Pitt's essential political philosophy was prosperity through peace. The industrial revolution was beginning to take hold in Great Britain, and he saw the increasing wealth that it provided as the key to everything else. He made major reforms to the nation's finances, sorting out the customs and tax systems, investing heavily in the navy and ordering the national debt. This essentially pragmatic programme underpinned other policies such as the abolition of the slave trade and the union with Ireland. On the first, Pitt was great friends with William Wilberforce, the man behind the movement to abolish the trade (which eventually took place just after Pitt's death)).

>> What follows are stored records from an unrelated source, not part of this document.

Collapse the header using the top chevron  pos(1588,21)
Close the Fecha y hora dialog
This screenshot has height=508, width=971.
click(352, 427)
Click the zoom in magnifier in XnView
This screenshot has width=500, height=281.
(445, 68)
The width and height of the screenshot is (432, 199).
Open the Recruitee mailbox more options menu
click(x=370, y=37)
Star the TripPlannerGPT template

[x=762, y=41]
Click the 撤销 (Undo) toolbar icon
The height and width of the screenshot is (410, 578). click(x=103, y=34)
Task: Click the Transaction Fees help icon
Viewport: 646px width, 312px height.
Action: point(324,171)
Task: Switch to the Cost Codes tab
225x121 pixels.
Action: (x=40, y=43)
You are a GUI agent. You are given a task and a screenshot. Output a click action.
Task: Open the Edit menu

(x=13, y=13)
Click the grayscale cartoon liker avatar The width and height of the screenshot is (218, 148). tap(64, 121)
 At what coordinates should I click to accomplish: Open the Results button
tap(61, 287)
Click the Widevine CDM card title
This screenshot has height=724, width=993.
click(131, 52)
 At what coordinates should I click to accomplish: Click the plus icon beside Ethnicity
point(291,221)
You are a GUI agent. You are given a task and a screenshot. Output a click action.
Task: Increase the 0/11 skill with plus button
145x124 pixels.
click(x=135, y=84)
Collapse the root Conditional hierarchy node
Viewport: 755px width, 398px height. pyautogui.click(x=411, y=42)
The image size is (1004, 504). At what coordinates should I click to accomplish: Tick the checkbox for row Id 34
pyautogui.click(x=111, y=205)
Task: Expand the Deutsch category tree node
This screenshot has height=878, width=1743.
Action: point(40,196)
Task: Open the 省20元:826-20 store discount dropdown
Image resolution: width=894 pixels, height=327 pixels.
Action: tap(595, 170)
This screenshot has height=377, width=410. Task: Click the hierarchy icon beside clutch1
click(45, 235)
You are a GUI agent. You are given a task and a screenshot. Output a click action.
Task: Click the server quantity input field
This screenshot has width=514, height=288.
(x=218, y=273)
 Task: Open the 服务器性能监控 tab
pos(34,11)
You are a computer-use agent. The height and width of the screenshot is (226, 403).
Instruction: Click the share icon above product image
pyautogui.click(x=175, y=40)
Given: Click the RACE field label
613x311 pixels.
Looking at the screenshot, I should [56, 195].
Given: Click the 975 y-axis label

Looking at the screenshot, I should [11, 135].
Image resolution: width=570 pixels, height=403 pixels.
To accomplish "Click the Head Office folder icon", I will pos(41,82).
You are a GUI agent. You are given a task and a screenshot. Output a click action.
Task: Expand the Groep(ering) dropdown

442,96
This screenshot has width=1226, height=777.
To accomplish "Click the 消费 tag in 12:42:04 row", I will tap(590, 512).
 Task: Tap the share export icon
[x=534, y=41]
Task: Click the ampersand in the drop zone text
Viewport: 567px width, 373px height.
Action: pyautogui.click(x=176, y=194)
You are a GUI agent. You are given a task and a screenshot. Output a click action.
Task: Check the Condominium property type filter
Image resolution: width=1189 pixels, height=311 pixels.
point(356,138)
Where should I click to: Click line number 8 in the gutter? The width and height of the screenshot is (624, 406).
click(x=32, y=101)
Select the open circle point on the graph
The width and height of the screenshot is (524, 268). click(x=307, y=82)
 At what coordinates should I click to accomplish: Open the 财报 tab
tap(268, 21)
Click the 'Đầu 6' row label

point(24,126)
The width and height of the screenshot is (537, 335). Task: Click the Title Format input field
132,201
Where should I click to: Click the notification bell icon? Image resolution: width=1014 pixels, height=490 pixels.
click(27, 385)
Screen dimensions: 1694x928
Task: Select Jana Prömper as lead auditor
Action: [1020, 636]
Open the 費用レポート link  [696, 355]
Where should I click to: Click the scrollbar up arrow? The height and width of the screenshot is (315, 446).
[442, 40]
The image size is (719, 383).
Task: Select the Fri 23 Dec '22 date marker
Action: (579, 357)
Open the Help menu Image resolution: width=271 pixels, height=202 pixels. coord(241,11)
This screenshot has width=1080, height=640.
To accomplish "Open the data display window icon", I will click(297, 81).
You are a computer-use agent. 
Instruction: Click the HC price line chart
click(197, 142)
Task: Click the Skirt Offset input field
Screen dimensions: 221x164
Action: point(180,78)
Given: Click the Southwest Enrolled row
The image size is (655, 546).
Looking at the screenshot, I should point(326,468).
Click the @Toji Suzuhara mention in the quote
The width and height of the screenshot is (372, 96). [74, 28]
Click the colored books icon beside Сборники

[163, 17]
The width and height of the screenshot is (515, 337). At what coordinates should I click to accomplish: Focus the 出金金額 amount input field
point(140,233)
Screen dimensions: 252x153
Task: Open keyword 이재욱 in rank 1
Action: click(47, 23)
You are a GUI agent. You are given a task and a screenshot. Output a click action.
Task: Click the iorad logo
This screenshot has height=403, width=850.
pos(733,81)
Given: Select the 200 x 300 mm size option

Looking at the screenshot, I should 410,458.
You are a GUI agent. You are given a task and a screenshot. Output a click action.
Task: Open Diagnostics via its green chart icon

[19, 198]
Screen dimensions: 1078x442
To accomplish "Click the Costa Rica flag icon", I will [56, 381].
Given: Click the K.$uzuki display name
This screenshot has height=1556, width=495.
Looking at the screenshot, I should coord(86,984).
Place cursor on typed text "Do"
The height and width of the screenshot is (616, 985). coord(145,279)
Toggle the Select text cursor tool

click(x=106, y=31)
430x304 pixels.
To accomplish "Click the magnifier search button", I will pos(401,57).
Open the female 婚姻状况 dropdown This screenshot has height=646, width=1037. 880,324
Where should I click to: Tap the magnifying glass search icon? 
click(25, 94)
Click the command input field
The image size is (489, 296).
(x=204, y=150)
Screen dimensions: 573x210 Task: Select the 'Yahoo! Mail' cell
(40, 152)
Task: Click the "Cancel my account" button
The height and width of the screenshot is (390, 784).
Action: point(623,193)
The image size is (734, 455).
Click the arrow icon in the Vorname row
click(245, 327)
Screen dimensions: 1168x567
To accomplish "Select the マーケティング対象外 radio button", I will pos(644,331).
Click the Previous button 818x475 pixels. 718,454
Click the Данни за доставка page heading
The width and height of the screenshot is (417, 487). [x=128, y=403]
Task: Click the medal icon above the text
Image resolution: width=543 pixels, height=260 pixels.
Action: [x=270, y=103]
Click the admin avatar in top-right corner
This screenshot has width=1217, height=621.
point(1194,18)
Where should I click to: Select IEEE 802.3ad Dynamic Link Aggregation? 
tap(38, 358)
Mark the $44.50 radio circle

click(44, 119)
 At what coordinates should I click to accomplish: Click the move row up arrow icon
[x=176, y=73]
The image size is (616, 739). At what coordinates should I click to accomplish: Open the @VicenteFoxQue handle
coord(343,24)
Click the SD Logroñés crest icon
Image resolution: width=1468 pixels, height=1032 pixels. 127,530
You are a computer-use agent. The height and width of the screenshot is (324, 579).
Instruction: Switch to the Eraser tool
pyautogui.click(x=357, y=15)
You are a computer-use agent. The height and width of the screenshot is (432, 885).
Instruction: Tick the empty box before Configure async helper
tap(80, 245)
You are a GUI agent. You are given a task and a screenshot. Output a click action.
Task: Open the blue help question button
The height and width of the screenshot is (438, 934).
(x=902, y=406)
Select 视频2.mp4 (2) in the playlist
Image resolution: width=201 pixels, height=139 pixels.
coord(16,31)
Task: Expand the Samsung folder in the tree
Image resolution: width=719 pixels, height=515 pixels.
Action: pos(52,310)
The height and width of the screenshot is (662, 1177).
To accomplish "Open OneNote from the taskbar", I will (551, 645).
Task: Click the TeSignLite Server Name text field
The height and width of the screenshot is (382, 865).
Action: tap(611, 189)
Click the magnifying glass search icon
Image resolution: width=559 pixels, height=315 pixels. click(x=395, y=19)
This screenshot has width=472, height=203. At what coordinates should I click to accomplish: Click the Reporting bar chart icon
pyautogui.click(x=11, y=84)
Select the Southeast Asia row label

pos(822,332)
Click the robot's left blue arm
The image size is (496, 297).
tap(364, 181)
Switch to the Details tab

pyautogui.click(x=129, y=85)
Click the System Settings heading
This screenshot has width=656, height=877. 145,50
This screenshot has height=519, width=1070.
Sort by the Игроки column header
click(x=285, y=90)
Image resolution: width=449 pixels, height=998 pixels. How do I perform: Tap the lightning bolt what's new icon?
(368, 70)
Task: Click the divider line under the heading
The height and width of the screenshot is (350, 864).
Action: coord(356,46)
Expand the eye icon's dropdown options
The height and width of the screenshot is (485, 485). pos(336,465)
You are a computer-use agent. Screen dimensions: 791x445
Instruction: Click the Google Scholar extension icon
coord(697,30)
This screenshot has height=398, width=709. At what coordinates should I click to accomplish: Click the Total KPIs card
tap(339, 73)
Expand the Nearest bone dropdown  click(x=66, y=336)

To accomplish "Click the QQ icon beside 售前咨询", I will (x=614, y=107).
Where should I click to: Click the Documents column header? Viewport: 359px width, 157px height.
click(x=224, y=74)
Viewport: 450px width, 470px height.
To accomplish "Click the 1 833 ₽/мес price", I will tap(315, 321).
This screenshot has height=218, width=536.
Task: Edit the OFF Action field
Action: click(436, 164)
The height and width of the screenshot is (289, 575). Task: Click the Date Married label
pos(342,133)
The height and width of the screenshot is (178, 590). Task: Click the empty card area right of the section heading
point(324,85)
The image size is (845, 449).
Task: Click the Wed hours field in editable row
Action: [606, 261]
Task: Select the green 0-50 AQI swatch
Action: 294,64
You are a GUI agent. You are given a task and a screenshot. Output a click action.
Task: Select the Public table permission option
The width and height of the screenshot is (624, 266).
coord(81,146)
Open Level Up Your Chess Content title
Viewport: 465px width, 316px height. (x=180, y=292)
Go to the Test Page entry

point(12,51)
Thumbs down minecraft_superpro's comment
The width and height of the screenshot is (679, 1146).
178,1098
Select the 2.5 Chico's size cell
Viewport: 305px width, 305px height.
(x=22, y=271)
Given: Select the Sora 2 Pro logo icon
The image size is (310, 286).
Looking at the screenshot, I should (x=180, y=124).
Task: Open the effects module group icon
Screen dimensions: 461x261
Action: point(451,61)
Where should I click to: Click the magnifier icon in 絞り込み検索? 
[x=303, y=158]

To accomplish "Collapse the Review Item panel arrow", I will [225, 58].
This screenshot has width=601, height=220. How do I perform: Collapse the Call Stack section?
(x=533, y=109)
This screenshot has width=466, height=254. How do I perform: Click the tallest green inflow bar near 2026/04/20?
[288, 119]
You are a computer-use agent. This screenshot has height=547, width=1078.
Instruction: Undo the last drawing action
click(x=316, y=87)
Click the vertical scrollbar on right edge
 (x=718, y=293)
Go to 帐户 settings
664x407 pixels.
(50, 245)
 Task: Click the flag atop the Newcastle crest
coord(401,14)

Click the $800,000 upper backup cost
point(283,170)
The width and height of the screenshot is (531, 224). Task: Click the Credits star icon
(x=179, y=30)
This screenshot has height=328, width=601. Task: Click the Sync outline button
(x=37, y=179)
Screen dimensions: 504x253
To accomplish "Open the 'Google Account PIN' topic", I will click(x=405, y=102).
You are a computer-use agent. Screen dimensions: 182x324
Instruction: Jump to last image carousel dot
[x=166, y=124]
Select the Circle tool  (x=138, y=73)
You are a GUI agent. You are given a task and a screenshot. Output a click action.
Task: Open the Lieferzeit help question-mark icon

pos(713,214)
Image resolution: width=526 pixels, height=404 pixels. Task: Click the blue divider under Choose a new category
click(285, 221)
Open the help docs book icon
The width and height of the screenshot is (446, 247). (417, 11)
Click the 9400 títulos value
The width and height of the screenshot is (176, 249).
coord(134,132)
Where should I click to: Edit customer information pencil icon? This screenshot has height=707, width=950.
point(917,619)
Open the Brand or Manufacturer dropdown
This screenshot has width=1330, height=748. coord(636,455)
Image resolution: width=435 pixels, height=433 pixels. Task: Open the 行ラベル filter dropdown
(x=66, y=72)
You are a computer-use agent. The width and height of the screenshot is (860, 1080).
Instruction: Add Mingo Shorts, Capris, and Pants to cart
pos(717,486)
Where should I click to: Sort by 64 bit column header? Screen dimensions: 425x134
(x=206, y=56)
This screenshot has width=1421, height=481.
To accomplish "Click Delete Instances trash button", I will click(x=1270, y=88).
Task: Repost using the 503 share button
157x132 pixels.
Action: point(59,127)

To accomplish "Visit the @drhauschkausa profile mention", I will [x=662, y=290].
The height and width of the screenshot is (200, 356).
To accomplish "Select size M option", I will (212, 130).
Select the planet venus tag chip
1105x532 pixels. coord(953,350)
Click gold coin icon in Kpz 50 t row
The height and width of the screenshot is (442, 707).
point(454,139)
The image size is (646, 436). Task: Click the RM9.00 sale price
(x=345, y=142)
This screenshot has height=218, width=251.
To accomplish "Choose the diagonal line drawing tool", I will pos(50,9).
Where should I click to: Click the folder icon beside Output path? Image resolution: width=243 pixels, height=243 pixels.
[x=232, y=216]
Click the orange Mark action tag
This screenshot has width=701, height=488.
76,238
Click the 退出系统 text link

Yet whereas Wilberforce wanted to abolish it out of religious conviction, Pitt always looked on it as economically inefficient, and was always sensitive to the commercial interests that would be adversely affected by its abolition. On the latter, Pitt firmly believed that the problems of Ireland were caused by economic repression. Uniting Great Britain with Ireland would give the Irish access to a bigger single market; with more wealth, they would eventually stop rebelling.

Adept at getting and retaining power, Pitt was not afraid to use it. He appointed his elder brother to the Cabinet as First Lord of the Admiralty, but then sacked him when it turned out his brother was no good at the job (one of the most important at the time). Personally uncorrupt by the standards of the age, he turned down titles and sinecures, even though it left him with no money. On his death, Parliament unanimously voted £40,000 to help pay off his debts, a figure equivalent to roughly £2 million in today's money. Yet if he kept his own snout out of the trough, he also used patronage to great effect. The union with Ireland in 1800 required the separate Irish Parliament to abolish itself, and that could only be achieved by a liberal sprinkling of money and new peerages, bribes by any other name.

However, as with Margaret Thatcher two centuries later, the downside of being absolutely sure of the direction you want to take the country, and of having the means to do it, is that you can be derailed by events. Yearning for peace, Pitt ended up being Great Britain's longest ever war Prime Minister, as the French Revolution of 1789 gradually developed into a continent-wide conflict. Meticulous in financial matters, Pitt was forced to invent income tax in order to finance the war effort (it was abolished when the war ended). And in offering the Irish the unstated quid pro quo for the union of Catholic emancipation, he underestimated the unwillingness of George and the Anglican Church to concede anything which (in their eyes) undermined its position as the established religion. This was the issue that led to his resignation in 1801; by the time he returned in 1804, he was already on the path of ill health that would lead to his death.

It would be left to his successors, notably Sir Robert Peel, to finish off the work that Pitt had started. Peel made income tax a permanent feature of the fiscal landscape, and brought about both Catholic emancipation and the repeal of the corn laws, the latter in particular underpinning Britain's prosperity in the nineteenth century. However, even Peel would have recognised that he couldn't have done his work without Pitt's reforms. Pitt was the first Prime Minister to turn the job into leader of the country, as opposed to the nominal figurehead amongst a group of colleagues, and the first leader to make the Treasury the engine of Government. The fact that that remains the case today is tribute to his efforts; he did not achieve all he set out to achieve, but he still achieved a lot.